What is expected: Pull out every line below that contains the word "Submit", and copy each one in full. Case counts, so a line only qualifies when it has the word with exactly these capital and lowercase letters.
** Begin **
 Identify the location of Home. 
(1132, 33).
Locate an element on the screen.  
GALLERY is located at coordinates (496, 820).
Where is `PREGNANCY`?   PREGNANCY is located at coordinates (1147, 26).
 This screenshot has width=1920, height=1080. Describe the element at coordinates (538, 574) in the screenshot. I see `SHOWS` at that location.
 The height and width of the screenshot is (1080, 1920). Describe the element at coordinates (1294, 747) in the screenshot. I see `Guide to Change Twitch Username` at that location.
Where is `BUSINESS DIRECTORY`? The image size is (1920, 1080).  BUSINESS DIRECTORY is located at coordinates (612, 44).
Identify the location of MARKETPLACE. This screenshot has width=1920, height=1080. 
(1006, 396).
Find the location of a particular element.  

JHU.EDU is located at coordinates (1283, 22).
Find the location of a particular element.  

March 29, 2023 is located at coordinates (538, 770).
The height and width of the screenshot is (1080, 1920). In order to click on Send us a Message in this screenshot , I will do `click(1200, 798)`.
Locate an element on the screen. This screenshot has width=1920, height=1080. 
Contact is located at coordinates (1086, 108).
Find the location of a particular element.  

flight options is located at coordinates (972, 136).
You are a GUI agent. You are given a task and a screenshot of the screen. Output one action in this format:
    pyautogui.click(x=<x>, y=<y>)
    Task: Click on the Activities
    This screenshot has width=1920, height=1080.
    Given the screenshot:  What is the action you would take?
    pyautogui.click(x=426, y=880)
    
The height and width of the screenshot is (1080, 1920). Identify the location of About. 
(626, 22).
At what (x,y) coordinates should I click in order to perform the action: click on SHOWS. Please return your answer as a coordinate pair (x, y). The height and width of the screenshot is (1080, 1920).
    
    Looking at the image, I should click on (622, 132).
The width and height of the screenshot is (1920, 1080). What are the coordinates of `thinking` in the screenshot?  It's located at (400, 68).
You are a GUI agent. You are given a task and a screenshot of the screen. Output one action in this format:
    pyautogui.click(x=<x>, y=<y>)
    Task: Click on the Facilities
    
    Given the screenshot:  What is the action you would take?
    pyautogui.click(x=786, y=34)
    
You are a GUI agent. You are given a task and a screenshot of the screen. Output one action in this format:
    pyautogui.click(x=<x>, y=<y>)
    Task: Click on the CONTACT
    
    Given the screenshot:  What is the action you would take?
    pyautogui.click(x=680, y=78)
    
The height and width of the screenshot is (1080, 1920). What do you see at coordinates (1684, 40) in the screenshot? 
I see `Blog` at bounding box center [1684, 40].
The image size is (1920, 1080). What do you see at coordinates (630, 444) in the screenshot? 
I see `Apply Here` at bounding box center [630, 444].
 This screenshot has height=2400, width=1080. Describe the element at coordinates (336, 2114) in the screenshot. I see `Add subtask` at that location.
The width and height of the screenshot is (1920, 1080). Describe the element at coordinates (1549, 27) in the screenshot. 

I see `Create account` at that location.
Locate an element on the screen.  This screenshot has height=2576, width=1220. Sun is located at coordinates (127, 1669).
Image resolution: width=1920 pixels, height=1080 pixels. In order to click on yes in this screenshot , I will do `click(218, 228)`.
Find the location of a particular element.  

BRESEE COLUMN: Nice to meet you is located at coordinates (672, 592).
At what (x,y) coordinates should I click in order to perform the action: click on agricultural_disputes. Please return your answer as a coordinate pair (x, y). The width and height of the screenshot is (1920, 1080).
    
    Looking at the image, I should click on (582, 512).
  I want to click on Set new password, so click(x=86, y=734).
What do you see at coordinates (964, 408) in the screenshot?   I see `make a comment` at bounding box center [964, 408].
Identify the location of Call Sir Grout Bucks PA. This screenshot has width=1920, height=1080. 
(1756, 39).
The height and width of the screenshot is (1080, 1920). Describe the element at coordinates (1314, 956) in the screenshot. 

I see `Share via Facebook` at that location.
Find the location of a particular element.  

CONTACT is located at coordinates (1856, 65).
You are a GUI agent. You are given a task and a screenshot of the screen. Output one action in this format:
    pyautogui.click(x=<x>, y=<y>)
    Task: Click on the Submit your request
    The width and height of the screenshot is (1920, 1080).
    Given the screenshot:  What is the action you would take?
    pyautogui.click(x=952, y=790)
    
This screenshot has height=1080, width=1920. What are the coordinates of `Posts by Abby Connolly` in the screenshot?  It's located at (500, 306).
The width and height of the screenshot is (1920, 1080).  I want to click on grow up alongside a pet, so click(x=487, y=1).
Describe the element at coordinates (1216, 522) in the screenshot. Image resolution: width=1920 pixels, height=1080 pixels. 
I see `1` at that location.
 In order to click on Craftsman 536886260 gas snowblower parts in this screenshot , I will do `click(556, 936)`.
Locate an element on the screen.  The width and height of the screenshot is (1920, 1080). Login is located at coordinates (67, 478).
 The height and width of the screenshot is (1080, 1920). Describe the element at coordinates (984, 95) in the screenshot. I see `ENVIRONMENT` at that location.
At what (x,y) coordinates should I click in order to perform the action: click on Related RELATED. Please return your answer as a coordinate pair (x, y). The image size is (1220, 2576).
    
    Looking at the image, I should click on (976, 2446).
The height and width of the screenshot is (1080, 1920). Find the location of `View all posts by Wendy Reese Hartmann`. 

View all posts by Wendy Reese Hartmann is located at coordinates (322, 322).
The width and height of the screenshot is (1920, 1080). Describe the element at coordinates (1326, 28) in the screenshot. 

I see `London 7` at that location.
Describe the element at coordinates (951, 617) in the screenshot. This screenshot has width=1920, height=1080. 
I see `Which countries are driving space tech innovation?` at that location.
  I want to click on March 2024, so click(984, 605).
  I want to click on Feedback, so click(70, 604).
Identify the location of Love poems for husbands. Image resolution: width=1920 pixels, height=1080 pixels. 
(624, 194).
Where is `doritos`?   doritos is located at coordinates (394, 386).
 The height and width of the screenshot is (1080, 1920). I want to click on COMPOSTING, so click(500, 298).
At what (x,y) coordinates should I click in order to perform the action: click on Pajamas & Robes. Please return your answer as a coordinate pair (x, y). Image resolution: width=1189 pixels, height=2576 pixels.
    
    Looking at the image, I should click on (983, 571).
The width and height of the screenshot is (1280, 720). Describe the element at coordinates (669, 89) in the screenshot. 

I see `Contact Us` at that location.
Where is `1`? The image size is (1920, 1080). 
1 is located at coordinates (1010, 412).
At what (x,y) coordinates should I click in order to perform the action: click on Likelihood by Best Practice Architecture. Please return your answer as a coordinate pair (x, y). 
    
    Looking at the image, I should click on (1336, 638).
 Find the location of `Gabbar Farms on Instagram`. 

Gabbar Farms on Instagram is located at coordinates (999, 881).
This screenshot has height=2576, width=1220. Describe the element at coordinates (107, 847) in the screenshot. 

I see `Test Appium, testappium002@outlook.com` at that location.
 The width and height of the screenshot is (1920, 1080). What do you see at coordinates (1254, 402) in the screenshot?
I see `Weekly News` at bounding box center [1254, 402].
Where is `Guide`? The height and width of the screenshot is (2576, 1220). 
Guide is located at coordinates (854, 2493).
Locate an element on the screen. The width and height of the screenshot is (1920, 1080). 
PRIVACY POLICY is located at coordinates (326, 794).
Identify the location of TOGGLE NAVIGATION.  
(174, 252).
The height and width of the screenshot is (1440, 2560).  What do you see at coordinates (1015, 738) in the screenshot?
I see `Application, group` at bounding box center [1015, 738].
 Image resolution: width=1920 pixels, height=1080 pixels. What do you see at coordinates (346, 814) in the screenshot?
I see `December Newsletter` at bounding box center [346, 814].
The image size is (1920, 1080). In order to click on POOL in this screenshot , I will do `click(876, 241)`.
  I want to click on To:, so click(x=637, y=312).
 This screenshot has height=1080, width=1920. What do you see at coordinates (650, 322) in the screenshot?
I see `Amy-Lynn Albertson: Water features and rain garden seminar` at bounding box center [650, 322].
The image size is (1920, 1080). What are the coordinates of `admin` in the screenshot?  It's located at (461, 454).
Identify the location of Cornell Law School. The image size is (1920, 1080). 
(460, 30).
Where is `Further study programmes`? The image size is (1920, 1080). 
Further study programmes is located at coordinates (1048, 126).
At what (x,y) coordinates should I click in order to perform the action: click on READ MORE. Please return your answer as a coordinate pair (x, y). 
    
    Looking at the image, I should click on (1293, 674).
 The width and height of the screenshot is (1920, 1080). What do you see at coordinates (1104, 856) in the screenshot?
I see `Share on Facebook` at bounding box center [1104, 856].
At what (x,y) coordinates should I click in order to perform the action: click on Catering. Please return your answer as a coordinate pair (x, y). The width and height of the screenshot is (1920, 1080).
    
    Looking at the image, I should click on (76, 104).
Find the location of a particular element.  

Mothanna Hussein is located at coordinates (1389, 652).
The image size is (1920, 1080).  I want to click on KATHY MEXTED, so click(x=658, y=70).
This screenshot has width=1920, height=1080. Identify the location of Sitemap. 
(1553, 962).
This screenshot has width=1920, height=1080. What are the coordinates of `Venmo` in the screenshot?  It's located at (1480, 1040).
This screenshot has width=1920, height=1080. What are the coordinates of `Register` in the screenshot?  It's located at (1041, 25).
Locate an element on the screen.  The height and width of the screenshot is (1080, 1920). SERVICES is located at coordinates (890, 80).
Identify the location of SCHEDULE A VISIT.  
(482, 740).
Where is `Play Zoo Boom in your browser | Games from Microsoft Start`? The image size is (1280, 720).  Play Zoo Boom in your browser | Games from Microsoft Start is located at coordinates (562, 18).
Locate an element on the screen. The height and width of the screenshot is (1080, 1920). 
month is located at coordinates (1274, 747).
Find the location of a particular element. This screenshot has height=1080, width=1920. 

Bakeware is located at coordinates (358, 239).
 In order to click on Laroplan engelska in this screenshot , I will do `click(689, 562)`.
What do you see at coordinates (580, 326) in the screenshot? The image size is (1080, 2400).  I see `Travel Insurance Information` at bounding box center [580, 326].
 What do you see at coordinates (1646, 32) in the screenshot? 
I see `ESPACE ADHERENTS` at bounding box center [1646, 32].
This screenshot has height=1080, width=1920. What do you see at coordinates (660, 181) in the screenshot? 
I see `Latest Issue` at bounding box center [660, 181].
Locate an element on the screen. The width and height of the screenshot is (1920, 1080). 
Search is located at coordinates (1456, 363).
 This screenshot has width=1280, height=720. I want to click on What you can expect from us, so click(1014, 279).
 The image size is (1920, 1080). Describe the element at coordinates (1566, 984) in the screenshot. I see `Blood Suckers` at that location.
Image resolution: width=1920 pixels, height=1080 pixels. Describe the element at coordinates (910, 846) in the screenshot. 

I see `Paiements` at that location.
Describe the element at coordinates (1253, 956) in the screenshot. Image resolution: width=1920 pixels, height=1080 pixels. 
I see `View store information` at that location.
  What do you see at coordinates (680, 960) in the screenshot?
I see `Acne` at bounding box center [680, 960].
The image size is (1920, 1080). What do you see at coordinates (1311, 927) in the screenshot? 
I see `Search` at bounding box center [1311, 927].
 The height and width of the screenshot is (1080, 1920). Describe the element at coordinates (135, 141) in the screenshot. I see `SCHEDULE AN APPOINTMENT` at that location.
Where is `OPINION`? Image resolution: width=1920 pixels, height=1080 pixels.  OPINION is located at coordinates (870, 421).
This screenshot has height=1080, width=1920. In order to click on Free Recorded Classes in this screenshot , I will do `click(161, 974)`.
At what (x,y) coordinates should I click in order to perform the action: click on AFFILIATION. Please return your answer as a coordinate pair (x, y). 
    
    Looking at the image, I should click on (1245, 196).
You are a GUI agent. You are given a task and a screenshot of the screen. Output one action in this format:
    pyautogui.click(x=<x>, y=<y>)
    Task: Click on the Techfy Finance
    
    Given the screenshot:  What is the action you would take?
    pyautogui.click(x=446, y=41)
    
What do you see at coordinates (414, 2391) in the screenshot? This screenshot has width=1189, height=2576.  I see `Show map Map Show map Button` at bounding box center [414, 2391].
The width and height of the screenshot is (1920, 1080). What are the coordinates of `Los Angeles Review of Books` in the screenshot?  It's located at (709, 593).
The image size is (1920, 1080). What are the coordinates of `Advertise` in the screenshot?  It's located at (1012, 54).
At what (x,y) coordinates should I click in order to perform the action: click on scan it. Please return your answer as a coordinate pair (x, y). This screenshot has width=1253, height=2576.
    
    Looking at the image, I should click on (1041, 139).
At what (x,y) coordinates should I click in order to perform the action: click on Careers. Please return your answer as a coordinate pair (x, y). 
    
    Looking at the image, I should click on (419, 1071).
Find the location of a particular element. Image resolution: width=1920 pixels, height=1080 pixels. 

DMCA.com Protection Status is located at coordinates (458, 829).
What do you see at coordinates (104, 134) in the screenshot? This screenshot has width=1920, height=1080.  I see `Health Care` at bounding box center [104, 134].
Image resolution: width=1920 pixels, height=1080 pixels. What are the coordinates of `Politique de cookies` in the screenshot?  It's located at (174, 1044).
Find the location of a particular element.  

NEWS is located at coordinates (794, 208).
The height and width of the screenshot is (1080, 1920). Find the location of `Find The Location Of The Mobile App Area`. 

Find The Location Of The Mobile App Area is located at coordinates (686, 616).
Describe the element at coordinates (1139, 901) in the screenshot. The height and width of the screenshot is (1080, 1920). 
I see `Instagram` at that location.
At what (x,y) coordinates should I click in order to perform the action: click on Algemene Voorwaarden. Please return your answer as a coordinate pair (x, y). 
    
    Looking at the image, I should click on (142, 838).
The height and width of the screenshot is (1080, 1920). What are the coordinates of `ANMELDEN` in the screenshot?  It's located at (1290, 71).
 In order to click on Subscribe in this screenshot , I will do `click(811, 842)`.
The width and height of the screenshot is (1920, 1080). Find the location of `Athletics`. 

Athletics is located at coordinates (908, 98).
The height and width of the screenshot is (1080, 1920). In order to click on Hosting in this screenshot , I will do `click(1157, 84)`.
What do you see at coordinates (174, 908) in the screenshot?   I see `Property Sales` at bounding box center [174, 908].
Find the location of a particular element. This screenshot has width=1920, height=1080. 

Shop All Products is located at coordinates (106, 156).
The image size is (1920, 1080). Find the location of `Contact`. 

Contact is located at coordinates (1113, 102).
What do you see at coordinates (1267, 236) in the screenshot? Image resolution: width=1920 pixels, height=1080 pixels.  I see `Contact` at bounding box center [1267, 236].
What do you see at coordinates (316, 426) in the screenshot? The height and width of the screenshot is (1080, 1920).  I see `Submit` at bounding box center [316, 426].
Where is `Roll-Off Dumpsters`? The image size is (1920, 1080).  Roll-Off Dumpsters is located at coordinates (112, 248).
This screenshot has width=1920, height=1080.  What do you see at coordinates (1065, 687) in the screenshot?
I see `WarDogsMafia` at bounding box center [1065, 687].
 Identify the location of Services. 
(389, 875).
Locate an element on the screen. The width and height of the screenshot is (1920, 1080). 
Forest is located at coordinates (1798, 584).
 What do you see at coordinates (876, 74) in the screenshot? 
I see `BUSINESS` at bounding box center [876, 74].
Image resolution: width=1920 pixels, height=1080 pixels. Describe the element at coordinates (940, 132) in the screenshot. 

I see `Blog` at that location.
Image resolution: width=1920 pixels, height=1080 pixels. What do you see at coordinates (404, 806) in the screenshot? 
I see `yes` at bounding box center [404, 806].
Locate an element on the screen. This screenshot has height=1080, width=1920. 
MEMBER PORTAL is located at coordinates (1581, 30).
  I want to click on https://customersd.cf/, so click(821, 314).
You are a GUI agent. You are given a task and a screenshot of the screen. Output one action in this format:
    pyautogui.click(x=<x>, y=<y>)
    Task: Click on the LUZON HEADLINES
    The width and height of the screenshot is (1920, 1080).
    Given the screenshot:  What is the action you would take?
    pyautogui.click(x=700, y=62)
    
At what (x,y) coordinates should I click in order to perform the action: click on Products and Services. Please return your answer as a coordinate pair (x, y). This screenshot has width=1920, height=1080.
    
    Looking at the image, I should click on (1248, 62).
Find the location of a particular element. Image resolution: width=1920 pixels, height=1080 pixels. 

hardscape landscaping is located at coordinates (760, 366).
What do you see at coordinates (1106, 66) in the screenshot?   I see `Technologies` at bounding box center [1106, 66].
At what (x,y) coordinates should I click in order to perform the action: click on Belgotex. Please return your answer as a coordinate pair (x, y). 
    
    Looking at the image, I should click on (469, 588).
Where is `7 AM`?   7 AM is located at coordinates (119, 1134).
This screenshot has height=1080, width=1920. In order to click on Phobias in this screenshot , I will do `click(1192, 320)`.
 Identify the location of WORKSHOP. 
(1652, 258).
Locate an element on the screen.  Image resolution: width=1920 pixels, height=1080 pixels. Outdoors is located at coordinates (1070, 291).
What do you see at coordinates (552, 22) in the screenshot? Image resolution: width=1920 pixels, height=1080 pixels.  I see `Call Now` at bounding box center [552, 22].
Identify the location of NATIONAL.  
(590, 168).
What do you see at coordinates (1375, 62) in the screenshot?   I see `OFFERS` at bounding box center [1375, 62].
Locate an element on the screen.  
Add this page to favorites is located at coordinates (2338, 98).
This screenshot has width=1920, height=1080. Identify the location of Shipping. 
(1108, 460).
** End **
Solution:
    Task: Click on the Submit your request
What do you see at coordinates (316, 426) in the screenshot? The height and width of the screenshot is (1080, 1920).  I see `Submit` at bounding box center [316, 426].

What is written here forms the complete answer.